__Exercise requirements__.
All that is needed is the line containing "Task: Click star" and the lines after it to the end of the material, written out exactly, pictures left aside.

__Listed records__.
****************

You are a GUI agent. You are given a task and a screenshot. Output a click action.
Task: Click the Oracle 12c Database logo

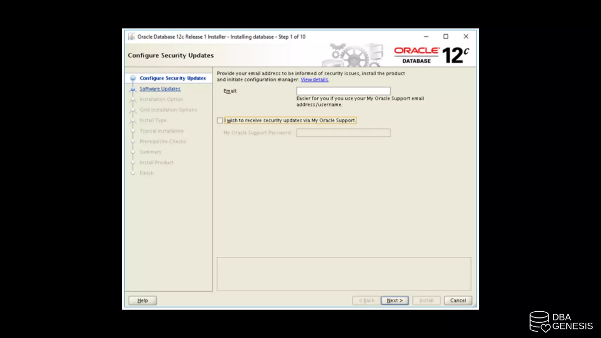point(431,55)
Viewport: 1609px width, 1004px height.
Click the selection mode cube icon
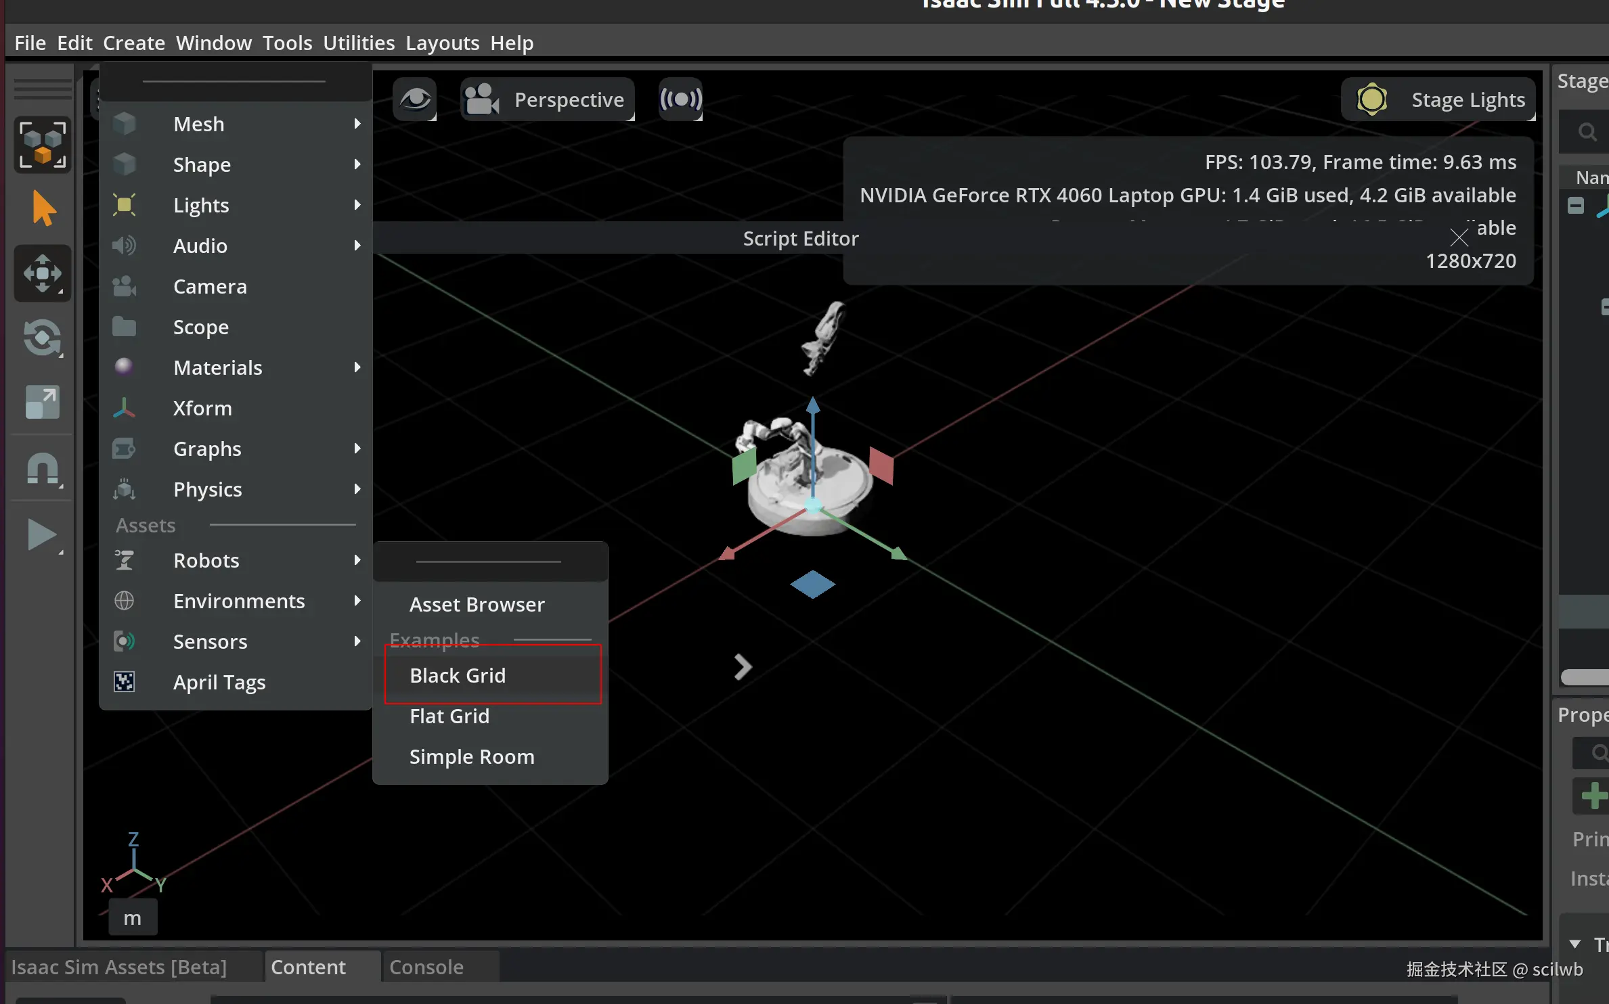click(x=43, y=145)
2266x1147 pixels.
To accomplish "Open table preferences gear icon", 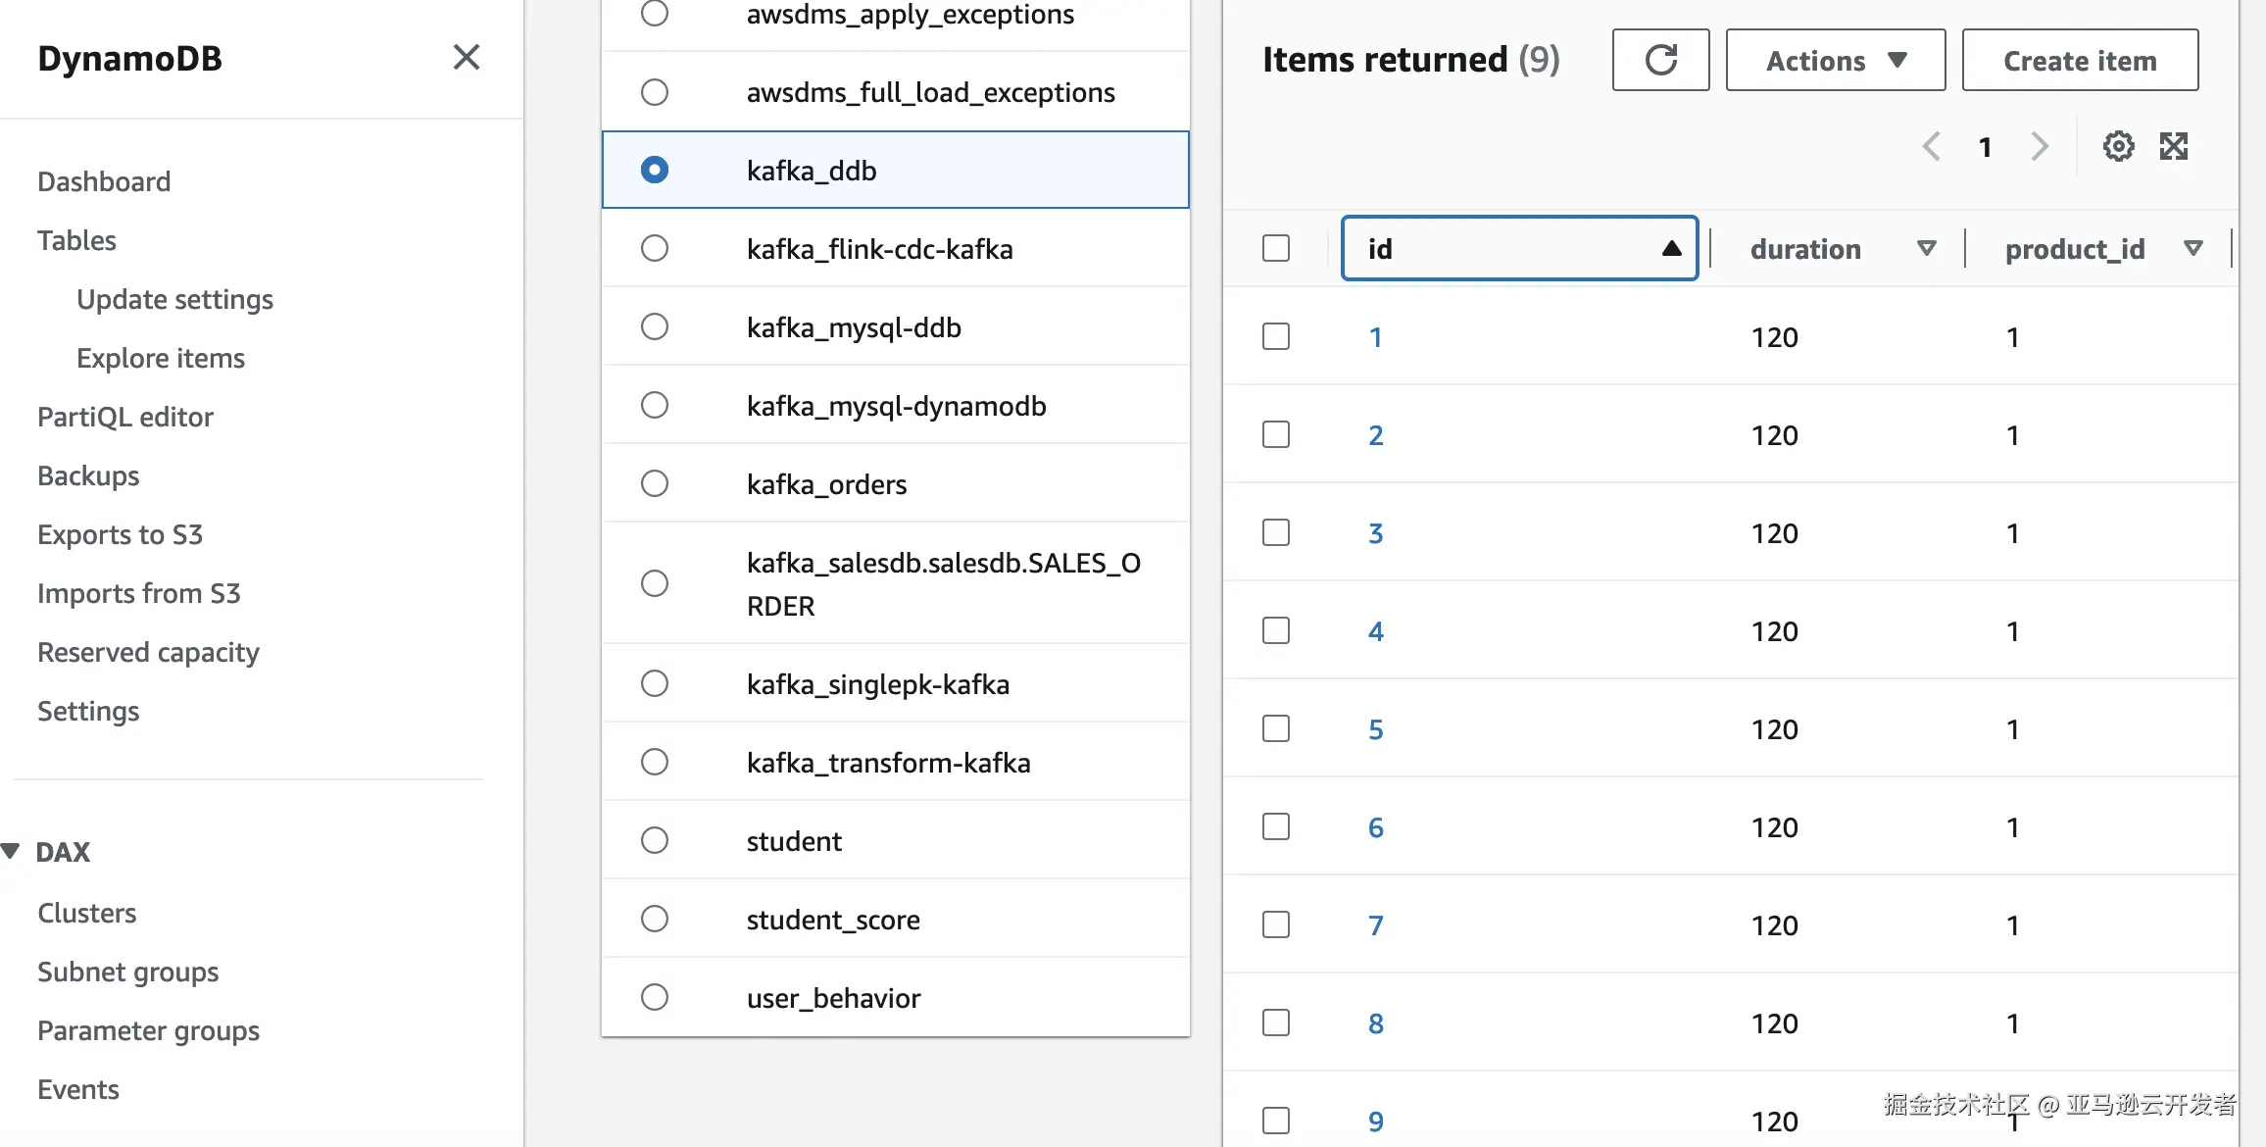I will click(2118, 147).
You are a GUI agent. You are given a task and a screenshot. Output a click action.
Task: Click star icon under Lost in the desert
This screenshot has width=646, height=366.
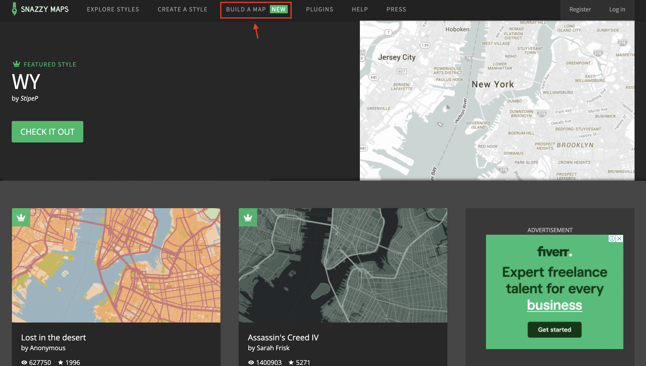(61, 362)
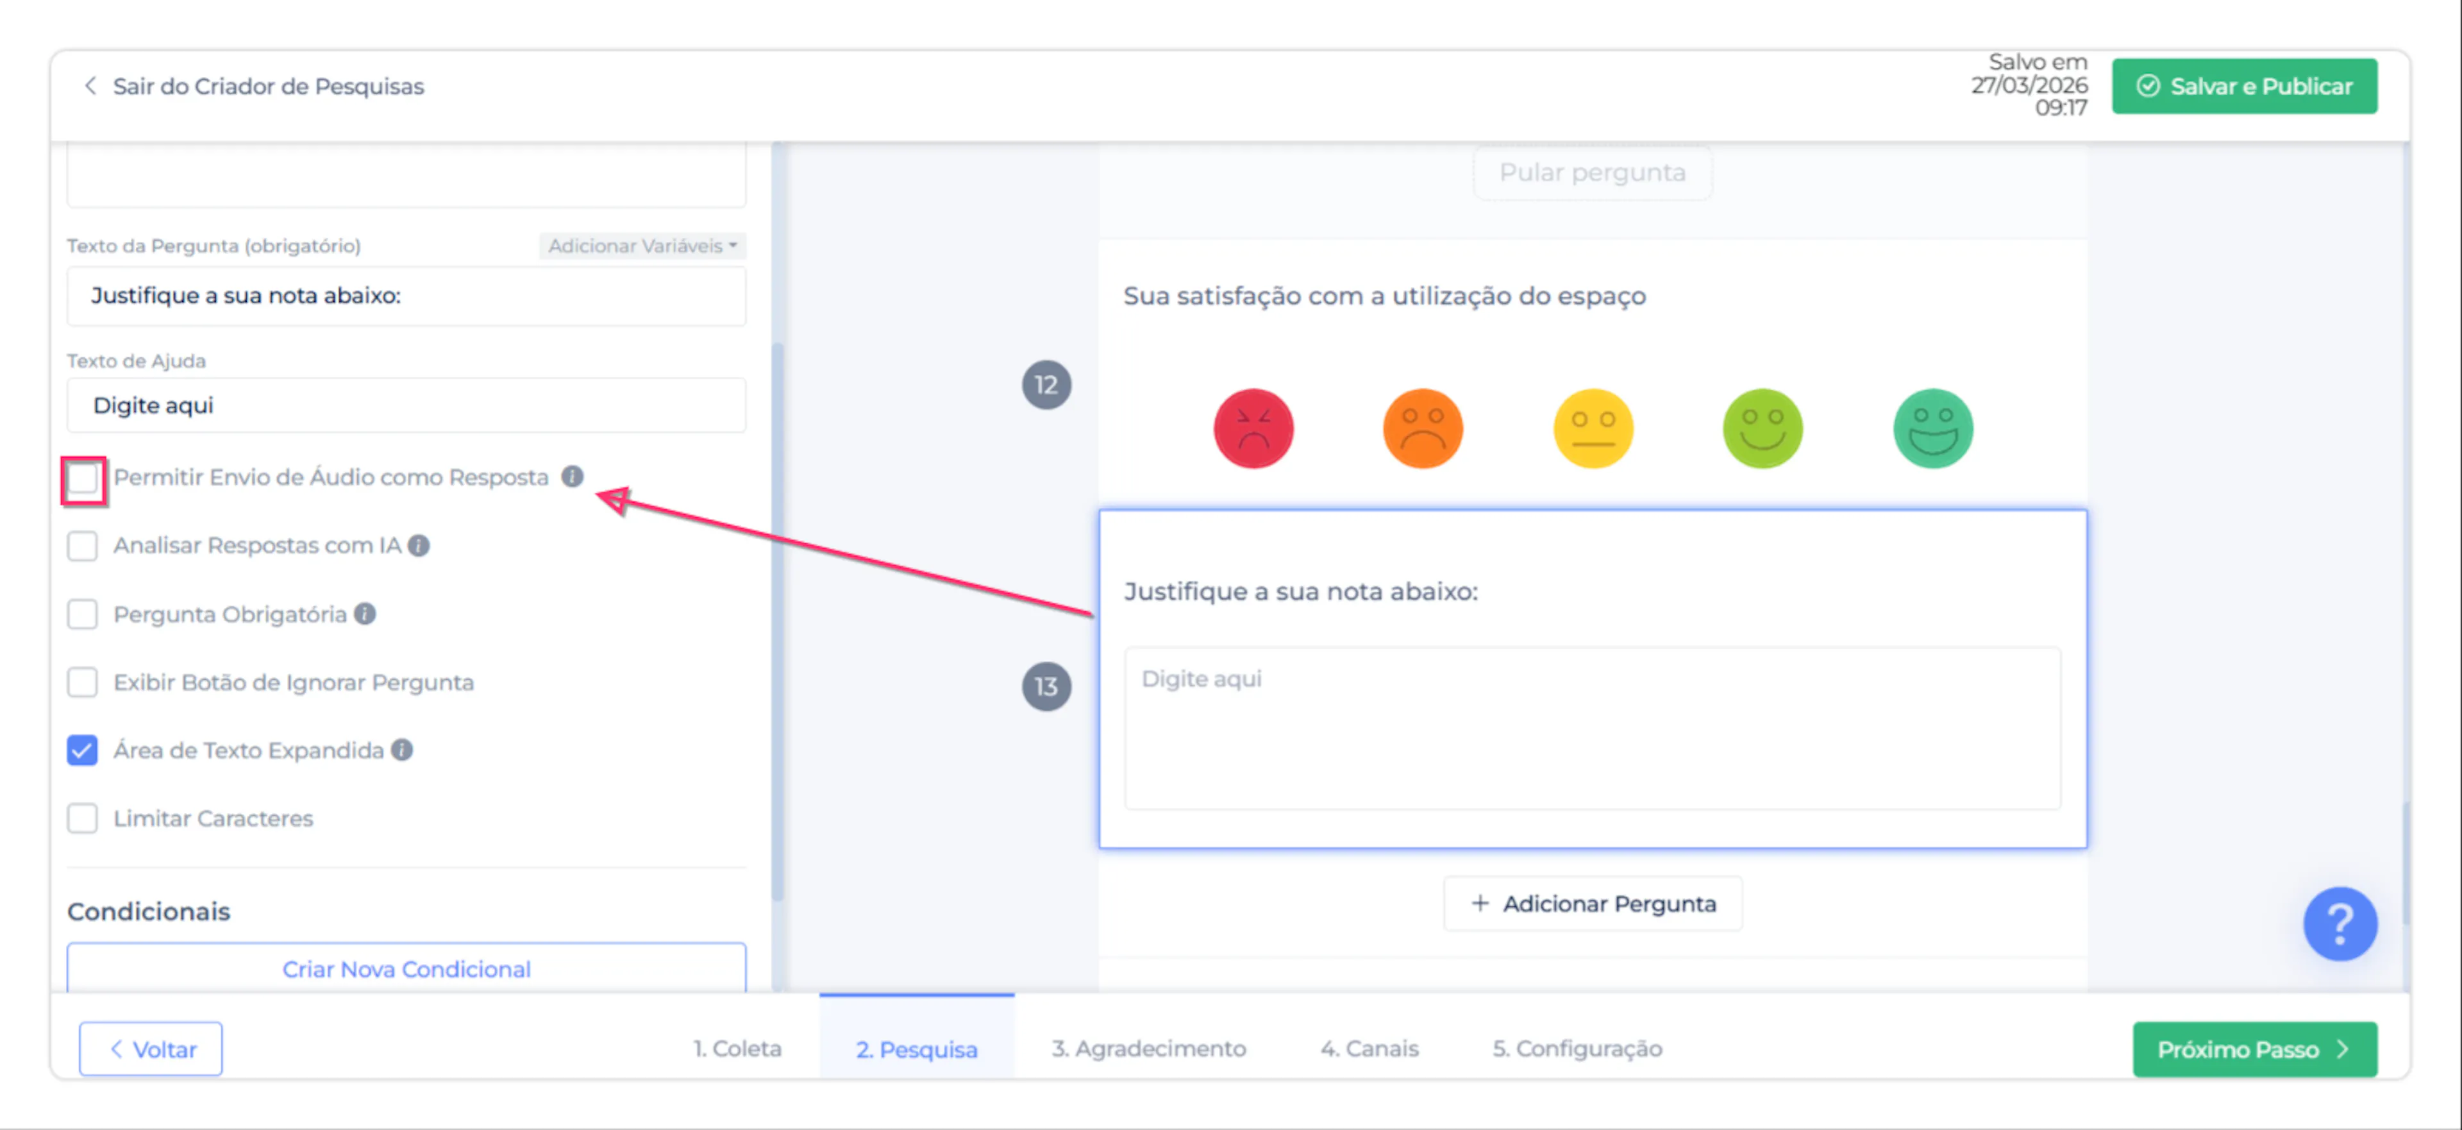Go back via Sair do Criador de Pesquisas
This screenshot has height=1130, width=2462.
[254, 86]
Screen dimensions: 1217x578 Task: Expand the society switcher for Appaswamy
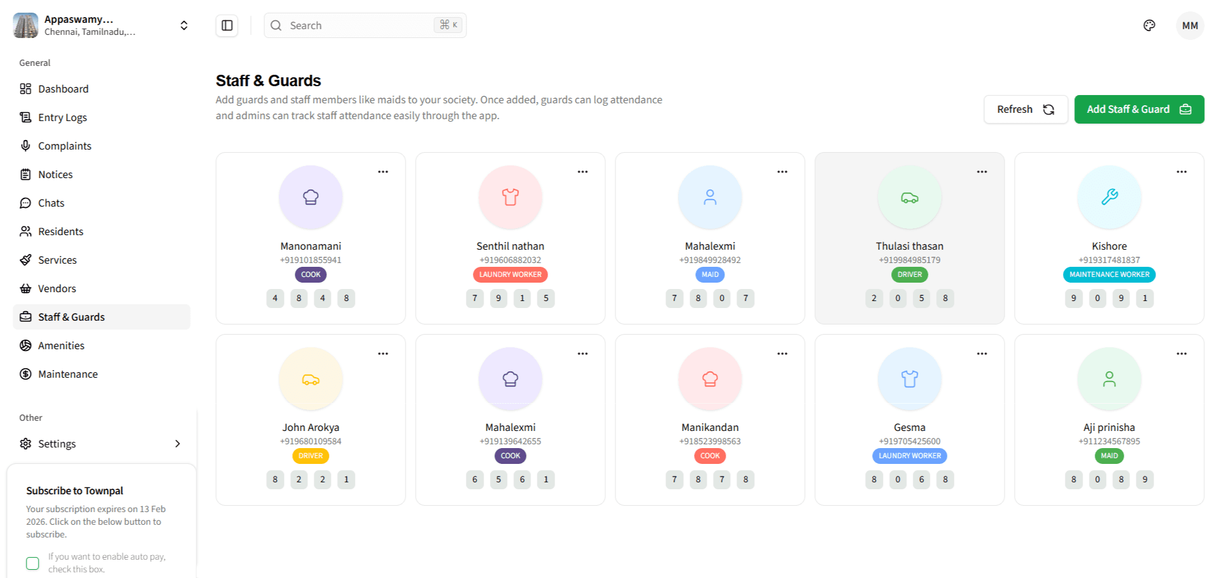[183, 25]
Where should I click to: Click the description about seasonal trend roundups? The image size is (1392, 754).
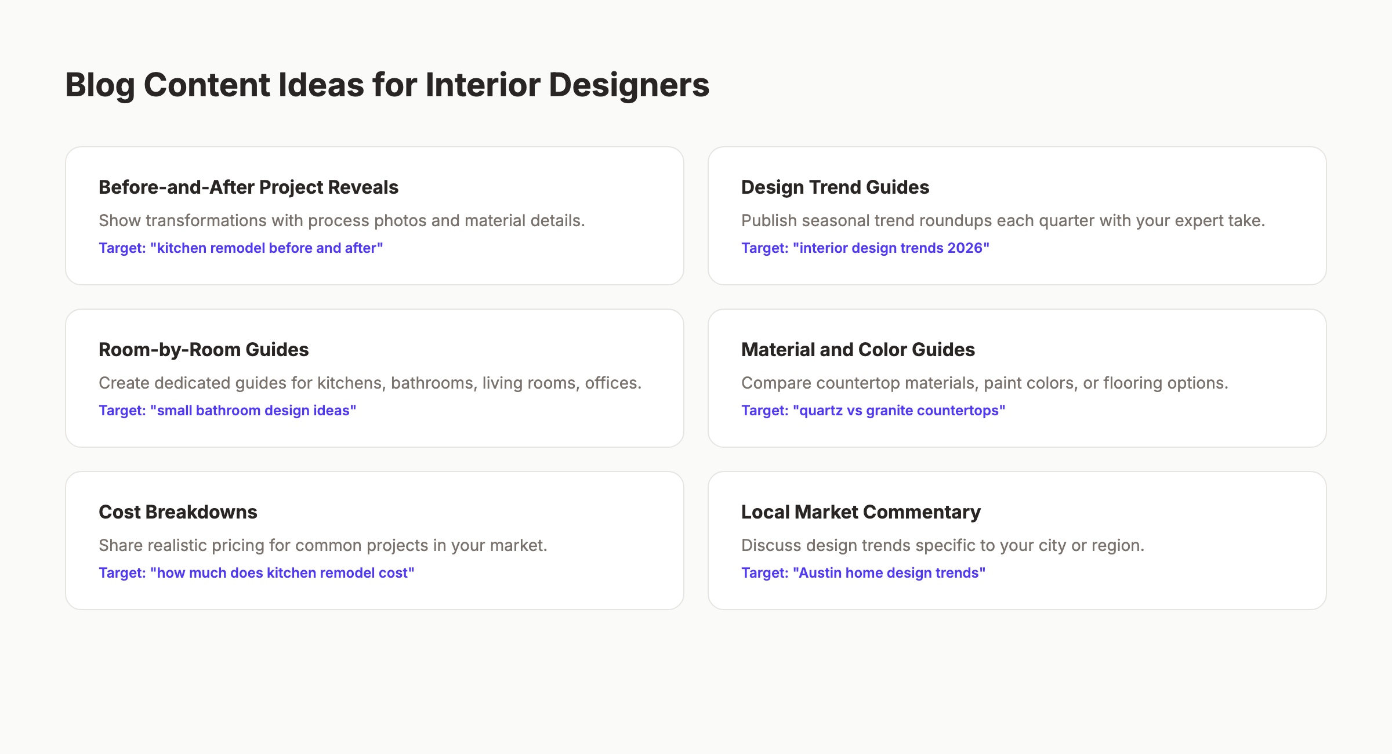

****************

__Exercise answer__.
Task: Click star icon under Lost in the desert
This screenshot has width=646, height=366.
(61, 362)
Go back via Sair do Criador de Pesquisas
This screenshot has height=1130, width=2462.
[254, 86]
Screen dimensions: 1217x578 Task: Expand the society switcher for Appaswamy
[183, 25]
Where should I click to: Click the description about seasonal trend roundups? The image size is (1392, 754).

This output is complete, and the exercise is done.